Near-Infrared Spectroscopy of TW Hya: A Revised Spectral Type and Comparison with Magnetospheric Accretion Models

TL;DR

This study uses near-infrared spectroscopy to revise TW Hya's spectral type to M2.5V, estimate its age at about 3 million years, and compare observed accretion features with magnetospheric models, revealing complex emission structures.

Contribution

It provides a revised spectral classification, age estimate, and physical parameters of TW Hya, and compares observed accretion signatures with theoretical models, highlighting discrepancies in excess flux origins.

Findings

TW Hya's spectral type is revised to M2.5V.

Estimated age of TW Hya is approximately 3 million years.

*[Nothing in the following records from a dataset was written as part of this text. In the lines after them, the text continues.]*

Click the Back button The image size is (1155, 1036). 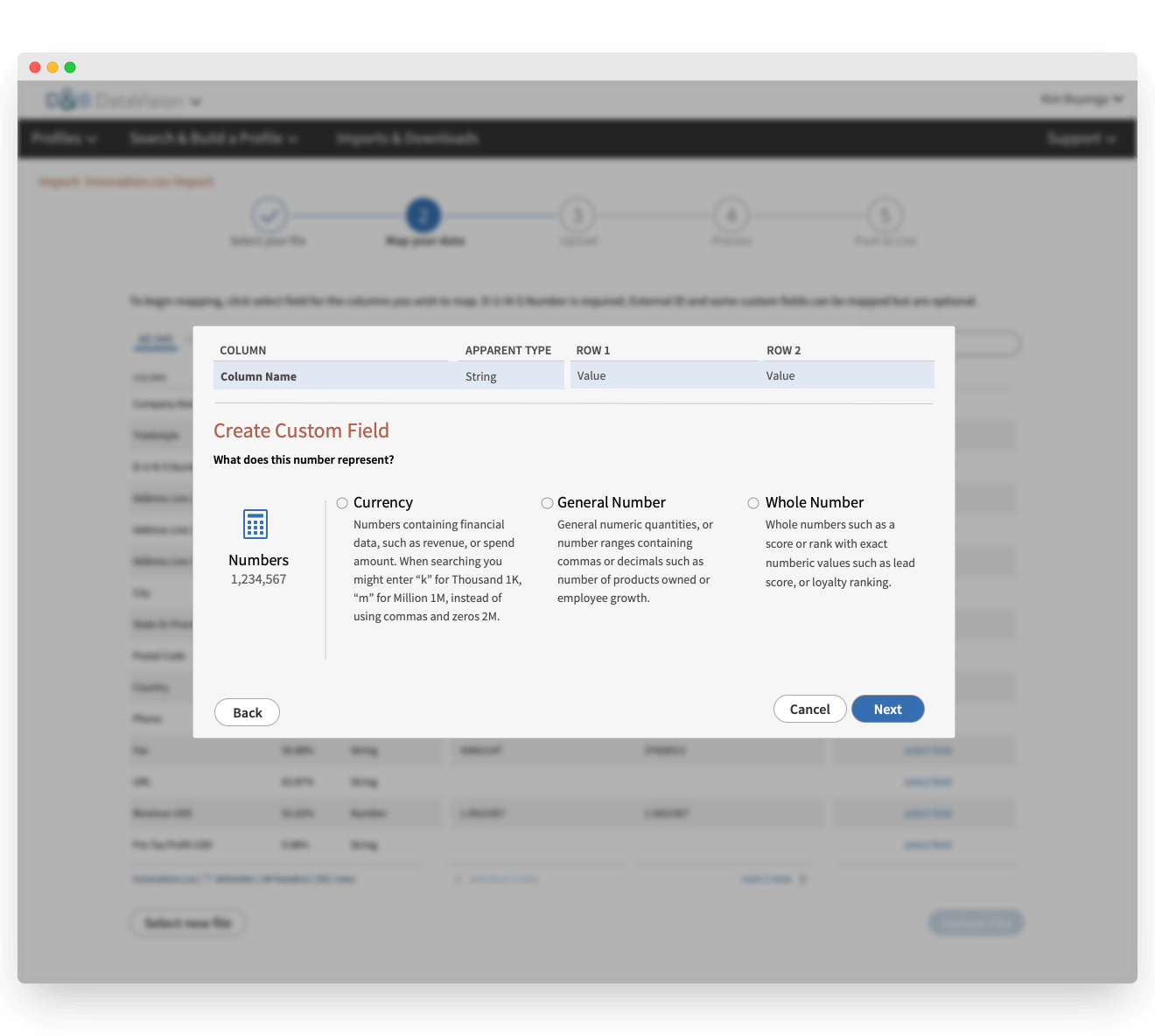pos(247,711)
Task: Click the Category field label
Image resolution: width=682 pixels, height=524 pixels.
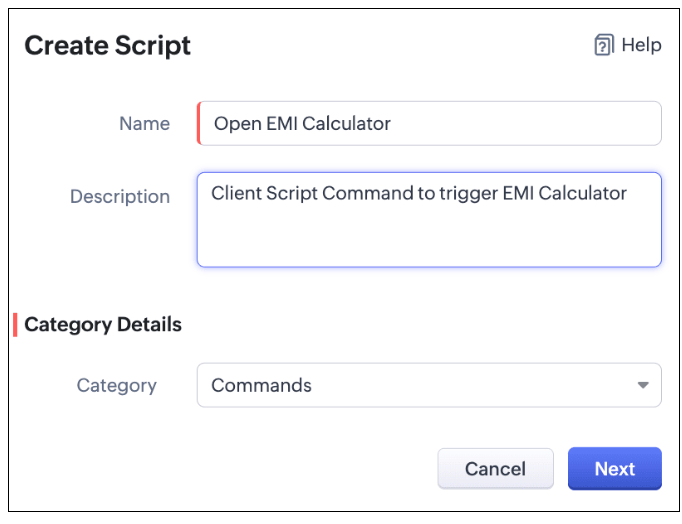Action: [x=117, y=386]
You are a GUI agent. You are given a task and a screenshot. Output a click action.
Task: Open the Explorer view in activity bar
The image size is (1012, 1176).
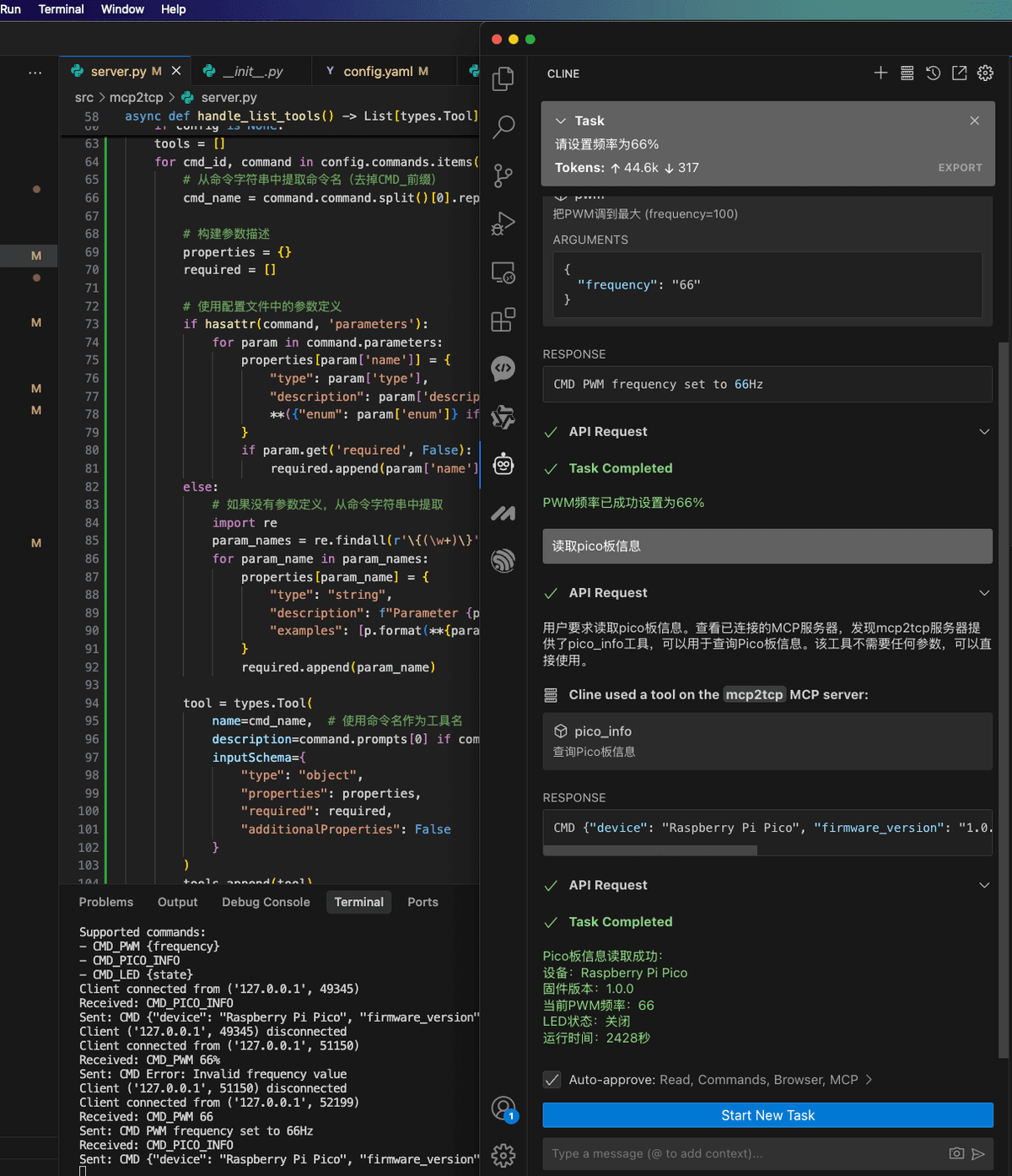(503, 78)
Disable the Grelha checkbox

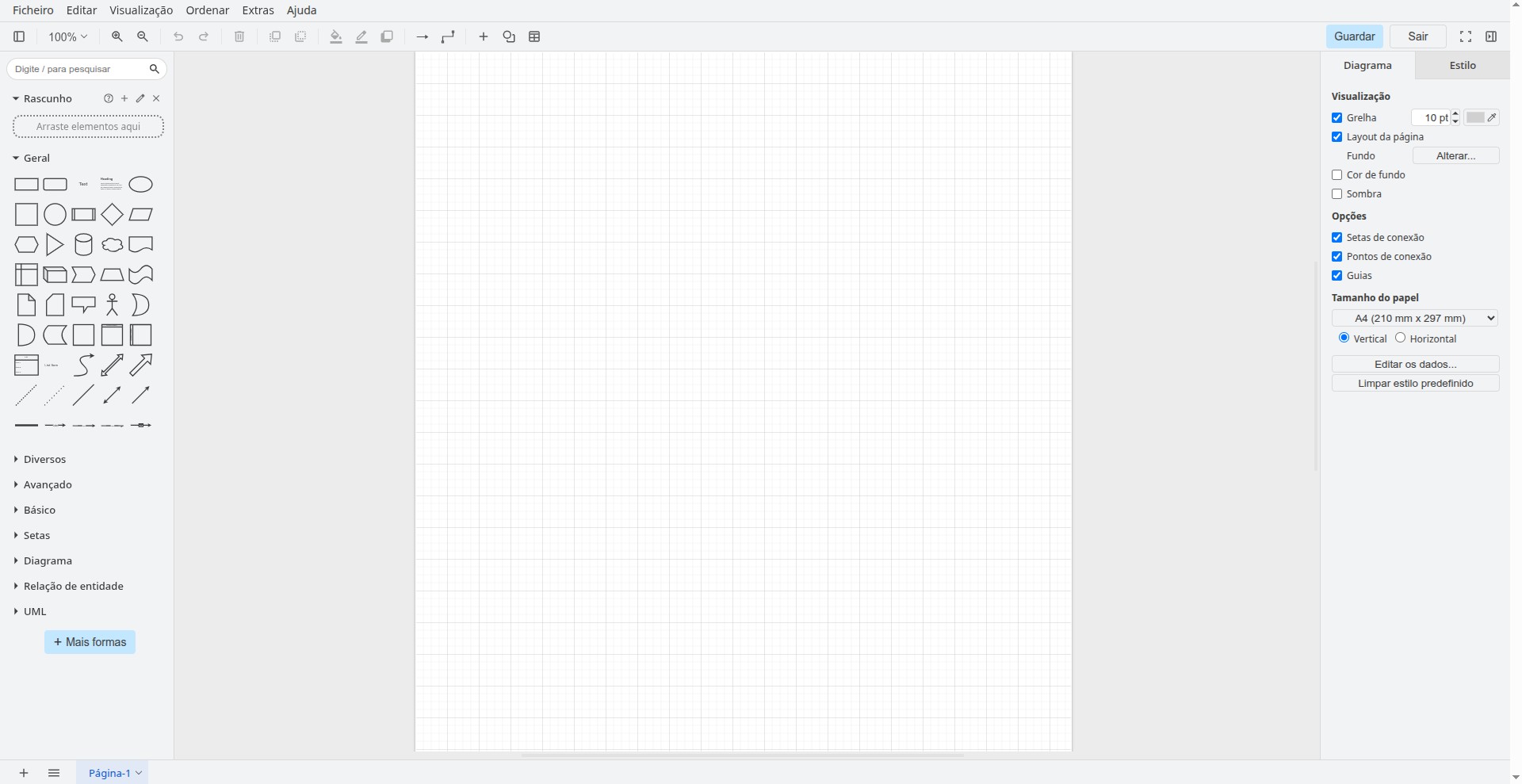click(1337, 118)
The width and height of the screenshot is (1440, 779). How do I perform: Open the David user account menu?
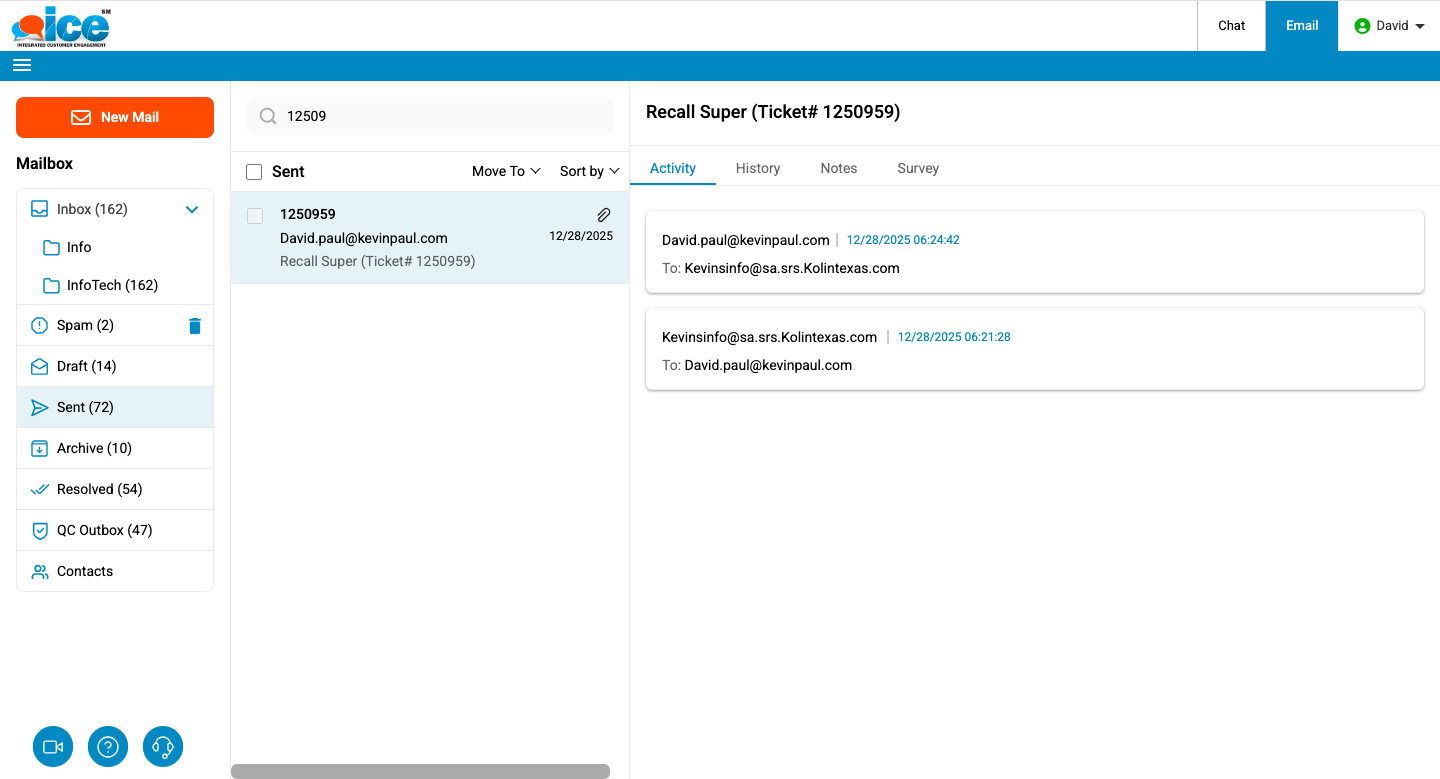click(1389, 26)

Observed emission line profiles suggest multiple components.

Abstract

We present high signal-to-noise, moderate spectral resolution (R ~ 2000-2500) near-infrared (0.8-5.0 micron) spectroscopy of the nearby T Tauri star TW Hya. By comparing the spectrum and the equivalent widths of several atomic and molecular features with those for stars in the IRTF near-infrared library, we revise the spectral type to M2.5V, which is later than usually adopted (K7V). This implies a substantially cooler stellar temperature than previously assumed. Comparison with various pre-main sequence models suggests that TW Hya is only ~3 Myr old; much younger than the usually adopted 8 - 10 Myr. Analysis of the relative strengths of the H lines seen in the spectrum yields estimates for the temperature and density of the emitting region of T_e > 7500 K and n_e ~ 10^{12} - 10^{13} cm^{-3}. The thickness of the emitting region is 10^2 - 10^4 km and the covering fraction is f_\ast ~ 0.04. Our derived physical parameter values agree with the predictions of the magnetospheric accretion scenario. The highest signal-to-noise H lines have profiles that indicate multiple emission components. We derive an excess spectrum (above that of the M2.5V template) that peaks in the H band. Although our derived veiling values, ~ 0.1, agree with previous estimates, the excess spectrum does not match that of current models in which this flux is generated by an inner optically thin disk. We suggest that the excess flux spectrum instead reflects the differences in atmospheric opacity, gravity, and age between TW Hya and older, higher gravity field M2.5 dwarfs.